The Black Powder Mill is a concrete and timber framed building housing a Chilean (or edge-runner) mill formerly used to grind the components of gunpowder used principally in time delay fuses for bombs and shells. The building is the last remnant of the former Albion Explosives factory which was set up initially in 1939 as an annex to the nearby ICI explosives factory. The Commonwealth government, in preparing for war had devised a system of co-operation with industry to increase production of strategic materiel. The annex was later taken over by the Commonwealth and used for the production of high explosives until its closure in the late 1980s and the transfer of its function to Mulwala in NSW. The rest of the factory was decontaminated and demolished, but the black powder mill, which for safety reasons was sited on the bank of the Kororoit Creek, survived. The concrete blast walls were designed to direct any blast over the creek valley. The relatively light construction of both the roof and timber framed south wall was designed to be sacrificial.
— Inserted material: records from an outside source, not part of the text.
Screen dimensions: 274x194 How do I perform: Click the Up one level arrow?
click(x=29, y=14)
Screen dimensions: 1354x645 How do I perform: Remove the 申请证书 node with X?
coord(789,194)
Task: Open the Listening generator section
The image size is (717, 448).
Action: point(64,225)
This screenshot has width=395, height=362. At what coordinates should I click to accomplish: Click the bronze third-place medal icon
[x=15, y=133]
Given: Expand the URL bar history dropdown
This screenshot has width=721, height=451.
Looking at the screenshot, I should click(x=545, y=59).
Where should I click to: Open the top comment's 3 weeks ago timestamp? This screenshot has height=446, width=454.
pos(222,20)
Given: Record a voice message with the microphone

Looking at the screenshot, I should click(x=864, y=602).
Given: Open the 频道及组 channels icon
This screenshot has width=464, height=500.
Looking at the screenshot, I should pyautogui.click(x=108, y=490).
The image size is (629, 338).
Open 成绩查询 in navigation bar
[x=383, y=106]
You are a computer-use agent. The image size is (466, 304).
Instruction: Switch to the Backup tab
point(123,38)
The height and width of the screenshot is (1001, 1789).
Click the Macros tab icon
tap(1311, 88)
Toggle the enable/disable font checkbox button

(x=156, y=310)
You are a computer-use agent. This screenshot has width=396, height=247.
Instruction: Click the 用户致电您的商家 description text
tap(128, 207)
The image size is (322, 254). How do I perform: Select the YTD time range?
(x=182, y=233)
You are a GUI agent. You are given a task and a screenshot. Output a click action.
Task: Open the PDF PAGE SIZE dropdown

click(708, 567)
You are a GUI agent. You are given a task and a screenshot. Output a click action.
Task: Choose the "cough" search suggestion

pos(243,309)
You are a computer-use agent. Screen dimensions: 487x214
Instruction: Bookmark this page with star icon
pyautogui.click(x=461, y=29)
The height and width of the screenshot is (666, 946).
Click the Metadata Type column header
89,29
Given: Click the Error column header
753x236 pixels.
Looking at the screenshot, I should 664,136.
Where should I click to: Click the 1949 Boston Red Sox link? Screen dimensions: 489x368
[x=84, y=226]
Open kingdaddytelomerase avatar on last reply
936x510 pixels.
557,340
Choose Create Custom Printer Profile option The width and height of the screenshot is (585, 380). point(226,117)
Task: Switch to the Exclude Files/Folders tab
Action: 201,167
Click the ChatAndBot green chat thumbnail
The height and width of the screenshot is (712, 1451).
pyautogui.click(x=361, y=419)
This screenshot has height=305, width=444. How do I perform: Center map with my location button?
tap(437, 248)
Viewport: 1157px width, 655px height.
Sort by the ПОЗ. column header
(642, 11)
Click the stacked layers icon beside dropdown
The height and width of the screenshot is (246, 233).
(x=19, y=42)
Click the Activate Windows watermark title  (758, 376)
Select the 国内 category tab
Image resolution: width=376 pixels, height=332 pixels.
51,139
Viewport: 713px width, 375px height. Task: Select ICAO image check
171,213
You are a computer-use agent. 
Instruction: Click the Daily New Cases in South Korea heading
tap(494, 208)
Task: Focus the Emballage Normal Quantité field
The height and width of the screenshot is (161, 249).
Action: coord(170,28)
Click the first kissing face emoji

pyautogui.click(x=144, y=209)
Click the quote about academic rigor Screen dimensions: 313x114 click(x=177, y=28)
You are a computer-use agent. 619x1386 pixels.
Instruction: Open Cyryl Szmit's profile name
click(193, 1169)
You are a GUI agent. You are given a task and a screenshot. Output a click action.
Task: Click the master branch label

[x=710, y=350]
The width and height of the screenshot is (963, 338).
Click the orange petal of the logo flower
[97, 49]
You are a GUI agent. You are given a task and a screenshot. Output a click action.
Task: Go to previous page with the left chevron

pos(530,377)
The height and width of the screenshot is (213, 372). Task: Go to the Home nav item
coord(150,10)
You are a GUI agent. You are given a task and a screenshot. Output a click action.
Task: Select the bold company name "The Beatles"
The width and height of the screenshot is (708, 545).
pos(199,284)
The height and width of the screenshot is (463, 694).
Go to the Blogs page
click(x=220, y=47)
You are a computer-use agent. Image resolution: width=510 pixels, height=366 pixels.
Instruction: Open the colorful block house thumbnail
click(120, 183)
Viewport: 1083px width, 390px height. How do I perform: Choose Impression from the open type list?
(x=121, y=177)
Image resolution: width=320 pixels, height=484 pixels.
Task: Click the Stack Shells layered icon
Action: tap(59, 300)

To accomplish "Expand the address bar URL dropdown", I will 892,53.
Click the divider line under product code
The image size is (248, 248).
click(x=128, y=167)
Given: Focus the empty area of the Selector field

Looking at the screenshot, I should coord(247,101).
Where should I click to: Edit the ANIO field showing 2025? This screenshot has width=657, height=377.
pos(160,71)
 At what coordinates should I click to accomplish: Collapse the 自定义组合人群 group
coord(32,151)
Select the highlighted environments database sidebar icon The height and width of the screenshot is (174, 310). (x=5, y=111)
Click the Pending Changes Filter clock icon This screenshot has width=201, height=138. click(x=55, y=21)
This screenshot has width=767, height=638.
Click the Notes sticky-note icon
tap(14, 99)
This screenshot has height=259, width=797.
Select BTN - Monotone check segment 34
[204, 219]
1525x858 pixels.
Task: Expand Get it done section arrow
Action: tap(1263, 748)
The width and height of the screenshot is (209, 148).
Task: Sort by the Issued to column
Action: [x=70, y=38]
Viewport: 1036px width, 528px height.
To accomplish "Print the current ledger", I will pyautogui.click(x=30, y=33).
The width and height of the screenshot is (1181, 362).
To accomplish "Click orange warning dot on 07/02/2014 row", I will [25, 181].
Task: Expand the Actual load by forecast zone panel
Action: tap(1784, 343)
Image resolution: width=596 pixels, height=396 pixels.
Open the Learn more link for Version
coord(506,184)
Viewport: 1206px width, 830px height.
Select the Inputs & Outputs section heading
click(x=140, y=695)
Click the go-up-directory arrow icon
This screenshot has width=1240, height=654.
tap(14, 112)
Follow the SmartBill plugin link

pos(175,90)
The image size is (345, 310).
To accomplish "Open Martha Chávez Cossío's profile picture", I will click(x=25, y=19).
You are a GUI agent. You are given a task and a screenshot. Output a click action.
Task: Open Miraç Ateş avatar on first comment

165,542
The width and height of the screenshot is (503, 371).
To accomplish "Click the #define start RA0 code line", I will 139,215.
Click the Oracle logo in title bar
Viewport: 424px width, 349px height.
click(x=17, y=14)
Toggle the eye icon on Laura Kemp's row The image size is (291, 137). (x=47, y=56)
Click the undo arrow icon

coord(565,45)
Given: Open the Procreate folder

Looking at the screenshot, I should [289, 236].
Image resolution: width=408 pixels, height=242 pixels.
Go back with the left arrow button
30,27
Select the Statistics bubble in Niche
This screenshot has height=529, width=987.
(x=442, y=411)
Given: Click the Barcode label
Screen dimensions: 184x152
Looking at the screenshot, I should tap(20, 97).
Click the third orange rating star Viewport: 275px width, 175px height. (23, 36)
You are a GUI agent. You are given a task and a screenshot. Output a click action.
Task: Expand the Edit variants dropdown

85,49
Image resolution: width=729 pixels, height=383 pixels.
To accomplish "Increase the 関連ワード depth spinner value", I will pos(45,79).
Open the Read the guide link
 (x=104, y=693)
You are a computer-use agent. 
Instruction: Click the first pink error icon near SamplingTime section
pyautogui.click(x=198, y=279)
The Chilean Mill with its large rollers, pan and gear box also survive as does the shadow board for the specialised tools.
How is it significant?
The Black Powder Mill is of historical and scientific (technological) significance to the State of Victoria.
Why is it significant?
The Black Powder Mill is of historical significance as the sole remnant of the former Albion Explosives Factory, a key component of Australia's wartime and post-war munitions industry. It is of historical interest for its role in the production of gunpowder for specialised use in fuses for high explosive munitions.
The Black Powder Mill is of scientific (technological) importance for its rare ability to demonstrate an important stage in the manufacture of gunpowder. The building's siting, structure, machinery and tool shadow board all help to demonstrate the dangerous nature of the process and the special precautions taken to minimise damage in the case of an accident.